Pick out every line of the records that contains the string "This", and copy each one out. Case counts.
········
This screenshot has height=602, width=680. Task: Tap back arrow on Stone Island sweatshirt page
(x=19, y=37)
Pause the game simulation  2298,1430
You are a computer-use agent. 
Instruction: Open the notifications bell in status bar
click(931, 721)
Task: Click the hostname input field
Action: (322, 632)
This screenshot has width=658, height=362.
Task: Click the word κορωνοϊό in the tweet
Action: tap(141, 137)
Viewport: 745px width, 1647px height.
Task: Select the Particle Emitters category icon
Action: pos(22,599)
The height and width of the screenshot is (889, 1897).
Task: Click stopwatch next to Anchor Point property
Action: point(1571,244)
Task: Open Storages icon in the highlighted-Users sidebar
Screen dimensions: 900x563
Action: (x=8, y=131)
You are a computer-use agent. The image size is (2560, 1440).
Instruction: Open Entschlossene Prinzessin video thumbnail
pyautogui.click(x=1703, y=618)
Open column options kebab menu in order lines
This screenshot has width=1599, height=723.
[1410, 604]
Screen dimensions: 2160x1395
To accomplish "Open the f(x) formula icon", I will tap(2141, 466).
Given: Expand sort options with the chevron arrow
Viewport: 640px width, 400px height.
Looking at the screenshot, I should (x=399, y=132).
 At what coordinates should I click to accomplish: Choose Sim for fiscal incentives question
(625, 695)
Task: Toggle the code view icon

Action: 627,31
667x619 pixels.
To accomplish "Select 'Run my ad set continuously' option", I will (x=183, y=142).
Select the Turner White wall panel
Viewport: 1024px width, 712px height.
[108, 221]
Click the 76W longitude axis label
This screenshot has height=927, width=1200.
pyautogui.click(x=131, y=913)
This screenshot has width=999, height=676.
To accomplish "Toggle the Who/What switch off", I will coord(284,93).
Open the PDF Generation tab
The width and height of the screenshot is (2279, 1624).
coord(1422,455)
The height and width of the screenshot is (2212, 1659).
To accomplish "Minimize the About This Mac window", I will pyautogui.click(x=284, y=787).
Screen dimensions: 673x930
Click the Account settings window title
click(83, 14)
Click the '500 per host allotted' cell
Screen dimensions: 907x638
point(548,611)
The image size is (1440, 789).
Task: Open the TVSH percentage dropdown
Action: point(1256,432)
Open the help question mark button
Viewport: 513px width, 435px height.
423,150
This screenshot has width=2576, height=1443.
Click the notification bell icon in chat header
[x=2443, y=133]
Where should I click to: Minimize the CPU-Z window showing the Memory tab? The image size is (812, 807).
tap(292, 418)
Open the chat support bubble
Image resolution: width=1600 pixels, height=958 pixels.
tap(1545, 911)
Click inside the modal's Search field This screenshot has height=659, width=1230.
········
> Exercise solution:
This screenshot has height=602, width=680. Task: Tap back arrow on Stone Island sweatshirt page
This screenshot has width=658, height=362.
This screenshot has width=1599, height=723.
This screenshot has height=927, width=1200.
This screenshot has width=999, height=676.
To accomplish "Minimize the About This Mac window", I will pyautogui.click(x=284, y=787).
This screenshot has width=2576, height=1443.
Click inside the modal's Search field This screenshot has height=659, width=1230.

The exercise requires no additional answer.